Extended Bose-Hubbard model with pair tunneling: spontaneous symmetry breaking, effective ground state and fragmentation

TL;DR

This paper investigates the extended Bose-Hubbard model with pair tunneling, revealing spontaneous symmetry breaking, a fragmented condensate quantum ground state, and the emergence of a pair superfluid phase, with implications for understanding nonlinearity in quantum systems.

Contribution

It provides a detailed analysis of the ground state properties and symmetry breaking mechanisms in the extended Bose-Hubbard model with pair tunneling, linking mean field and quantum descriptions.

Findings

Quantum ground state is unique and real, despite mean field degeneracy.

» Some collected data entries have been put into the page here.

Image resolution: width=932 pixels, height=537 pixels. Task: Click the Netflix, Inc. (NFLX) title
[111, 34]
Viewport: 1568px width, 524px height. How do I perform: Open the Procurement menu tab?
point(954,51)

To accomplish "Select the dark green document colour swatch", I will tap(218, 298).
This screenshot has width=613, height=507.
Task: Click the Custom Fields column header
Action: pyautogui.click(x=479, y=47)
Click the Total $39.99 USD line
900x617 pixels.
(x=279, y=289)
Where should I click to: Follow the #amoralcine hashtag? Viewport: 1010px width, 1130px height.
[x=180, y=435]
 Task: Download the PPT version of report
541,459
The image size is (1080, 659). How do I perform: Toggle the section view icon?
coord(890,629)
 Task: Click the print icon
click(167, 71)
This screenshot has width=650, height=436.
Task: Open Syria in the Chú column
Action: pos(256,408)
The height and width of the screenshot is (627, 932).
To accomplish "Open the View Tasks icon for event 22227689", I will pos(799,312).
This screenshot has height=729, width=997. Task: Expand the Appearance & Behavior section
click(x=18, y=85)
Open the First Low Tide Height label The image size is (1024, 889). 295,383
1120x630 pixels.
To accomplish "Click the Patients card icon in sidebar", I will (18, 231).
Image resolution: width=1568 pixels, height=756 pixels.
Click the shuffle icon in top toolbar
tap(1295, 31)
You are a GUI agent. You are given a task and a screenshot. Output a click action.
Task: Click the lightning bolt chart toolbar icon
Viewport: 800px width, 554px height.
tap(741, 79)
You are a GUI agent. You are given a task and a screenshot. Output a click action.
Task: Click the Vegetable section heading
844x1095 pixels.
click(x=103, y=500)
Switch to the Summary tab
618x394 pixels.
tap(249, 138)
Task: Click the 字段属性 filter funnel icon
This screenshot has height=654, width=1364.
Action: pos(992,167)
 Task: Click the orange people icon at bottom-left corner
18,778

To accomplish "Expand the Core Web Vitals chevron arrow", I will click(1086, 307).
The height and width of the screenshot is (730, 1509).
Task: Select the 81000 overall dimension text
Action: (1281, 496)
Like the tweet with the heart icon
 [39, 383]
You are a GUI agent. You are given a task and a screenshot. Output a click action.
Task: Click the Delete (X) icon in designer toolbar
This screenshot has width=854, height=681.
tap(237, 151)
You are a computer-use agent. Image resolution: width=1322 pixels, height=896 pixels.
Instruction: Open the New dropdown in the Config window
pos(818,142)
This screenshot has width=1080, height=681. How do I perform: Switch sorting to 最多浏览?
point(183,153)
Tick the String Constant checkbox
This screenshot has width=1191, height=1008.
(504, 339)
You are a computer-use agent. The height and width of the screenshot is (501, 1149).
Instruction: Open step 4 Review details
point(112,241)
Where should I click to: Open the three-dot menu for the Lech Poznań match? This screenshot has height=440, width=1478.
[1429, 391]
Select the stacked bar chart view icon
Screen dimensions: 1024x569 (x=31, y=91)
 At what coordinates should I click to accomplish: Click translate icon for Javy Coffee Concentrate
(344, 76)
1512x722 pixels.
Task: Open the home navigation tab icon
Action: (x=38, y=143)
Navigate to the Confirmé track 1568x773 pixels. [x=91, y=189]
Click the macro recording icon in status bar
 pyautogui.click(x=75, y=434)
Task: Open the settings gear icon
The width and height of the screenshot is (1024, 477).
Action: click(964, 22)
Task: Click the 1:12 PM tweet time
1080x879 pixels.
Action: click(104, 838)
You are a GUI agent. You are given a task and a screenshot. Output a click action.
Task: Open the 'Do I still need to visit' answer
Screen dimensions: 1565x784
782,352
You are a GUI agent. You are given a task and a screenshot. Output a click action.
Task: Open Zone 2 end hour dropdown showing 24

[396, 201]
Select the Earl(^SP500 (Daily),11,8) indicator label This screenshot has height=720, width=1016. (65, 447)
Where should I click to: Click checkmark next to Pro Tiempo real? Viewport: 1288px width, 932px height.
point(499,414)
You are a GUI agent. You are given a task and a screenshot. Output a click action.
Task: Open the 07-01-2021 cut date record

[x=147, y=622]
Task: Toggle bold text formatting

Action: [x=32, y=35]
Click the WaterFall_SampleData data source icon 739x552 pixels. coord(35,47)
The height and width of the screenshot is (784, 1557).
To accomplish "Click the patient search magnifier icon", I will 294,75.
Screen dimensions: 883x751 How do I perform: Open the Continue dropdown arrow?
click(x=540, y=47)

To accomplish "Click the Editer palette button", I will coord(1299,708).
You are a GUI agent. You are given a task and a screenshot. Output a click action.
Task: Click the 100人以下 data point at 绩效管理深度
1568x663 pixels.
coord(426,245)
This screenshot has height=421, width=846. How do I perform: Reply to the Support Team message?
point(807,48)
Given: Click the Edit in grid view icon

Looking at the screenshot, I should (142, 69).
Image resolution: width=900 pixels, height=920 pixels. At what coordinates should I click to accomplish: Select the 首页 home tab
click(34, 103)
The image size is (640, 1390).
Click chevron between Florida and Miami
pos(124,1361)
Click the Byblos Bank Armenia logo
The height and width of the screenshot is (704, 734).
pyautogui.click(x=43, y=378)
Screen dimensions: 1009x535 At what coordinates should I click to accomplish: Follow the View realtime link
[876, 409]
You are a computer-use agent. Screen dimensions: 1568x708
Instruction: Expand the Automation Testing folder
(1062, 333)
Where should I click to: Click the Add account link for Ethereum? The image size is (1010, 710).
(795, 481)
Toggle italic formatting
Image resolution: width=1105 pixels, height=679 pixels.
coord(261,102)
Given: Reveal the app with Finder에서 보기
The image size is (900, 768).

Spontaneous symmetry breaking occurs with infinitesimal perturbations at large particle numbers.

The system exhibits a fragmented condensate with pair correlations.

Abstract

The extended Bose-Hubbard model for a double-well potential with pair tunneling is studied through both exact diagonalization and mean field theory (MFT). When pair tunneling is strong enough, the ground state wavefunction predicted by the MFT is complex and doubly degenerate while the quantum ground state wavefunction is always real and unique. The time reversal symmetry is spontaneously broken when the system transfers from the quantum ground state into one of the mean field ground states upon a small perturbation. As the gap between the lowest two levels decreases exponentially with particle number, the required perturbation inducing the spontaneous symmetry breaking (SSB) is infinitesimal for particle number of typical cold atom systems. The quantum ground state is further analyzed with the Penrose-Onsager criterion, and is found to be a fragmented condensate. The state also develops the pair correlation and has non-vanishing pair order parameter instead of the conventional single particle order parameter. When this model is generalized to optical lattice, a pair superfluid can be generated. The mean field ground state can be regarded as effective ground state in this simple model. The detailed computation for this model enables us to offer an in-depth discussion of the relation between SSB and effective ground state, giving a glimpse on how nonlinearity arises in the SSB of a quantum system.